**WORK REQUIRED:**
From the line containing "Residential garage door openers (880, 1290)" down to the line containing "Help me choose (1087, 1290)" in the records below, reproduce every line exactly, ends included, and omit all others.

Collected data:
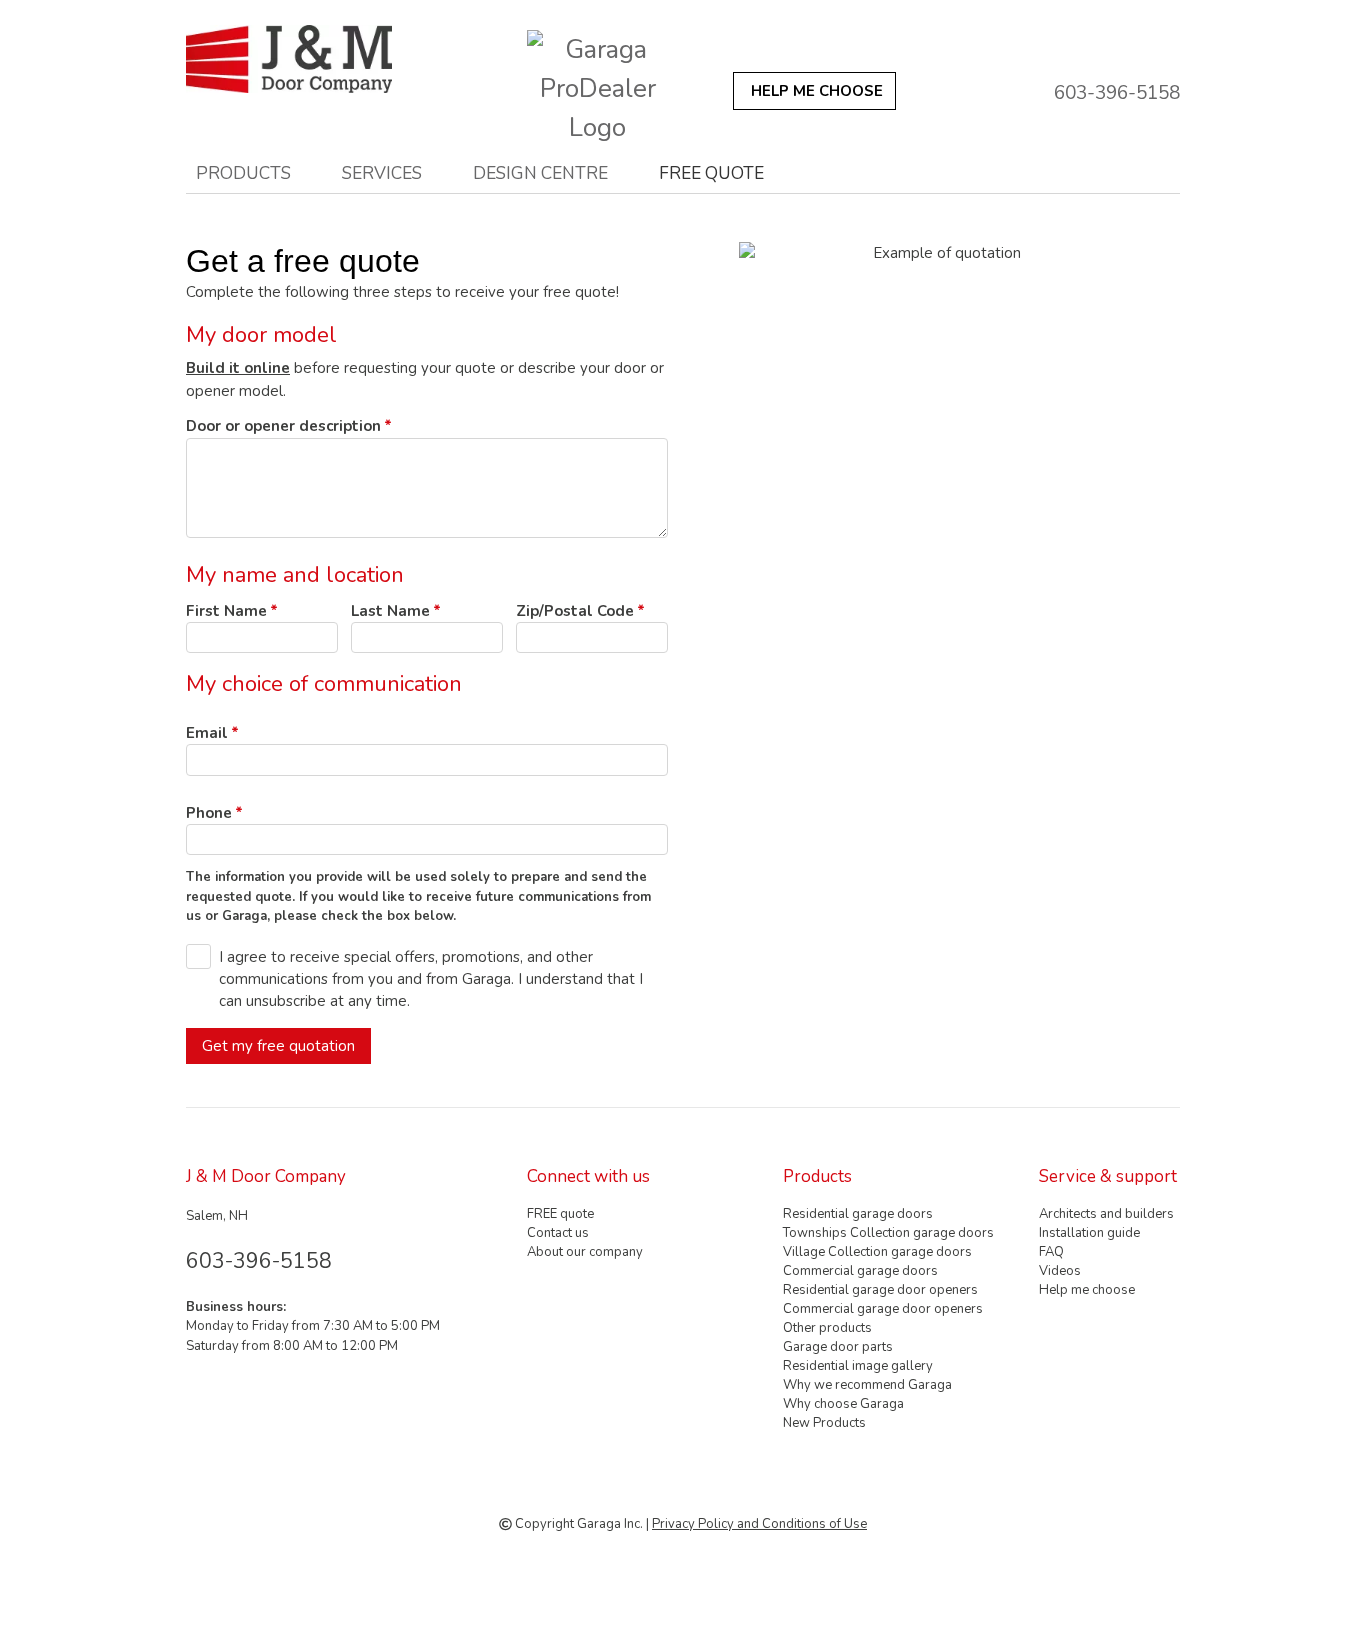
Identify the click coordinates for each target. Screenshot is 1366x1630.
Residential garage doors (858, 1214)
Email (207, 733)
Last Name (390, 611)
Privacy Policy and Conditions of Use (759, 1524)
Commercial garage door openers (883, 1309)
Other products (827, 1328)
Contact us (558, 1233)
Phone (209, 813)
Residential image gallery (858, 1366)
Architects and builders (1106, 1214)
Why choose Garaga (843, 1404)
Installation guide (1089, 1233)
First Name (226, 611)
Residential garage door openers (880, 1290)
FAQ (1051, 1252)
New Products (824, 1423)
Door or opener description (283, 426)
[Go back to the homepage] (323, 59)
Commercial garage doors (860, 1271)
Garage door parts (838, 1347)
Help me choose (1087, 1290)
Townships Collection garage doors (888, 1233)
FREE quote (711, 173)
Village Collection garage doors (877, 1252)
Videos (1060, 1271)
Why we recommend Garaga (867, 1385)
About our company (585, 1252)
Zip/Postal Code (575, 611)
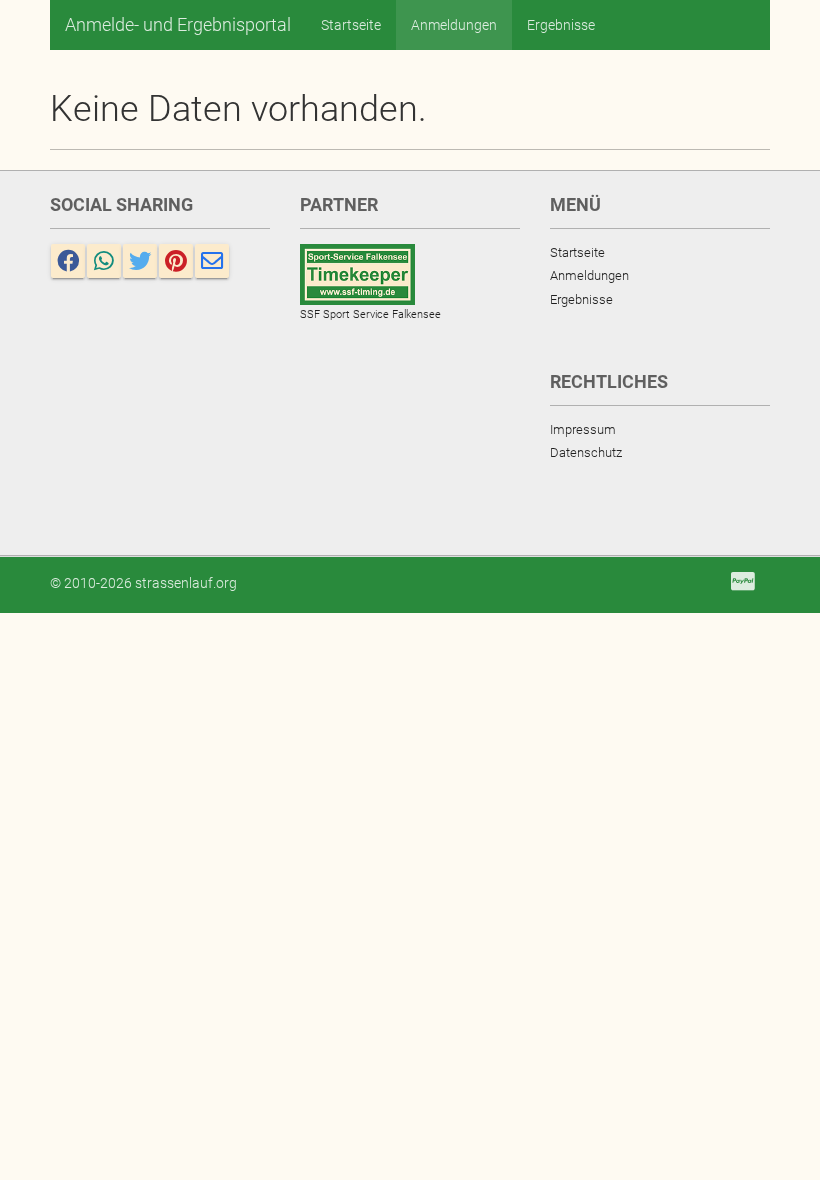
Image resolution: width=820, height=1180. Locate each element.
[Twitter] (140, 261)
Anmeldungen (454, 25)
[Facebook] (68, 261)
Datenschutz (586, 452)
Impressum (583, 429)
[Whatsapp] (104, 261)
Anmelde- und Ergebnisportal (178, 24)
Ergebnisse (561, 25)
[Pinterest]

**EXERCISE OUTPUT:**
Residential garage door openers (880, 1290)
FAQ (1051, 1252)
New Products (824, 1423)
Door or opener description (283, 426)
[Go back to the homepage] (323, 59)
Commercial garage doors (860, 1271)
Garage door parts (838, 1347)
Help me choose (1087, 1290)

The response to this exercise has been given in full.